此外，有的COVID-19患者康复期病毒核酸检测结果由“阴性”转呈“阳性”反应，备受关注。分析其原因[17]与以上所述的RT-PCR技术因素等导致的“假阴性”密切相关之外，可能还与患者呼吸道纤毛上皮损伤致排出功能降低及分泌型免疫球蛋白A（secretory IgA，sIgA）结合病毒的解离多种原因相关。裴银辉等[17]认为由于核酸检测靶点为病毒的核酸片段，并不能反映样本中是否含有感染性的完整病毒颗粒。SARS-CoV-2感染检测显示真阳性的病例体内存在病毒复制，具有极高的传染风险。

COVID-19患者治愈后是否会复阳？李泉等[18]对COVID-19恢复期病毒核酸检测复阳与阴性患者淋巴细胞亚群及形态学特征的比较研究发现，所有COVID-19 阴性反应患者外周血中均出现较多变异的淋巴细胞，平均值为12.13%，最低为 6%，最高为28%。显示这些患者已经建立免疫功能、产生了细胞免疫。但恢复期病毒核酸检测复检阳性病例的变异淋巴细胞平均仅为 2.36%。因此，变异淋巴细胞似可提示COVID-19患者是否产生细胞免疫或是免疫功能建立的一个重要观察指标。

3 结语

目前，最常用的病原学实验诊断仍然是采用RTPCR进行核酸检测，核酸检测结果是COVID-19患者确诊和治愈出院的重要依据，但临床检验中暴露的SARS-CoV-2核酸检测“假阴性”问题，对于核酸检测质量提出了更高的要求。SARS-CoV-2核酸检测的“假阴性”问题可从上述多个关键影响因素着手予以应对，以尽可能降低核酸检测的“假阴性”反应，为临床提供准确、可靠的检测结果。

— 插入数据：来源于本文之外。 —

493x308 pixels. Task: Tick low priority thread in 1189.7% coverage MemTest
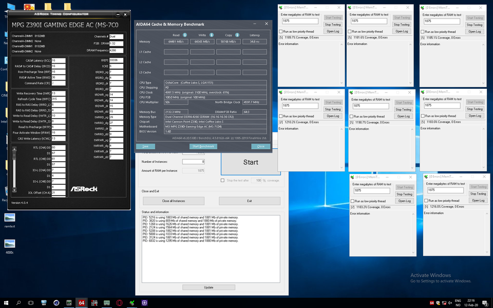point(281,31)
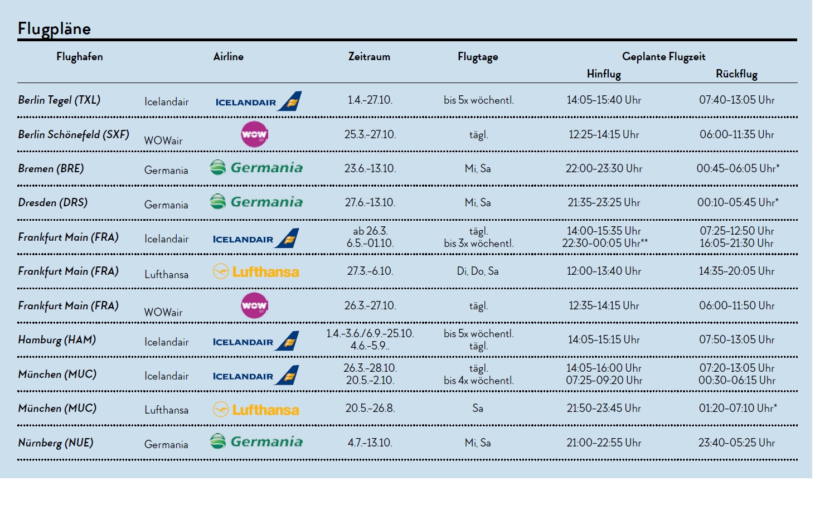Click the Hamburg (HAM) airport name
Image resolution: width=815 pixels, height=505 pixels.
(x=57, y=340)
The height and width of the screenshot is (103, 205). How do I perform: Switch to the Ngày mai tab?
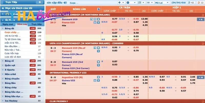coord(7,24)
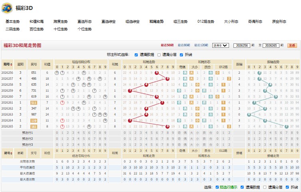This screenshot has height=192, width=301.
Task: Go to the 012路走势 navigation item
Action: (205, 22)

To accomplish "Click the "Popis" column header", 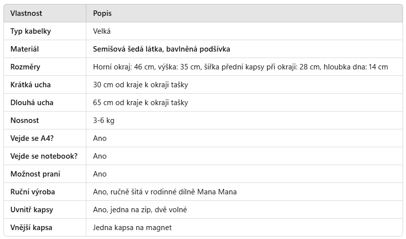I will pyautogui.click(x=102, y=13).
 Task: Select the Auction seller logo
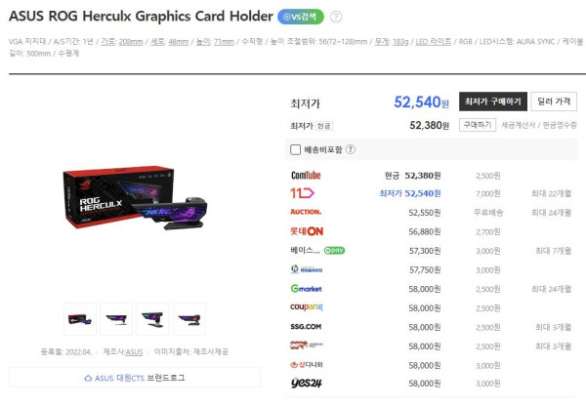coord(306,212)
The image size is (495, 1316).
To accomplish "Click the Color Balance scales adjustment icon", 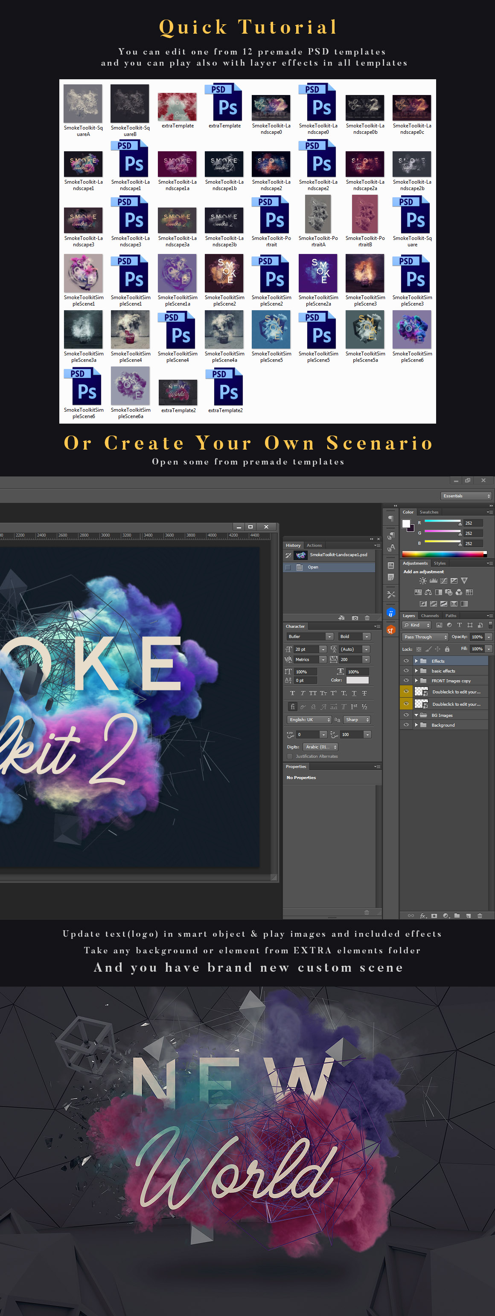I will point(428,593).
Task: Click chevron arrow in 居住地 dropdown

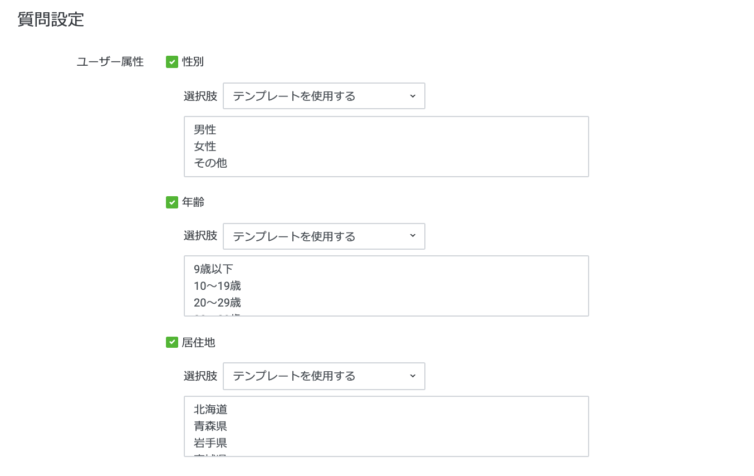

临床免疫学研究提示，IgM在病毒感染早期1周左右出现，是急性期病毒感染的诊断指标，但抗体滴度相对较低、维持时间较短。IgG在病毒感染后3周左右出现，并在感染者体内存在较长的时间，抗体滴度有一个持续增高的过程。因此，可通过核酸检测与特异性抗体动态检测的结果，明确是否为SARS-CoV-2感染。

国家卫生健康委发布的《新型冠状病毒肺炎诊疗方案》（第七版）实验室检查中新增了血清SARSCoV-2抗体检测的内容，当核酸检测为阴性时，可通过观察IgM、IgG的动态变化，以明确COVID-19诊断[19]。无论后续核酸检测是否为阳性，若一周左右再次检测抗体，IgG由阴性转呈阳性反应，或抗体滴度持续升高达4倍及以上，则可判断急性或近期感染，可作为SARS-CoV-2感染的血清学证据。IgM、IgG联合SARS-CoV-2核酸检测，可能是目前实验诊断COVID-19的优选检测方案。当然，针对SARS-CoV-2感染不同的检测方法，均存在其相应的方法学局限性，因此，对于不同实验方法的检测结果应该密切结合临床，严谨地进行分析，以为疫情防控提供科学、可靠的实验诊断结果。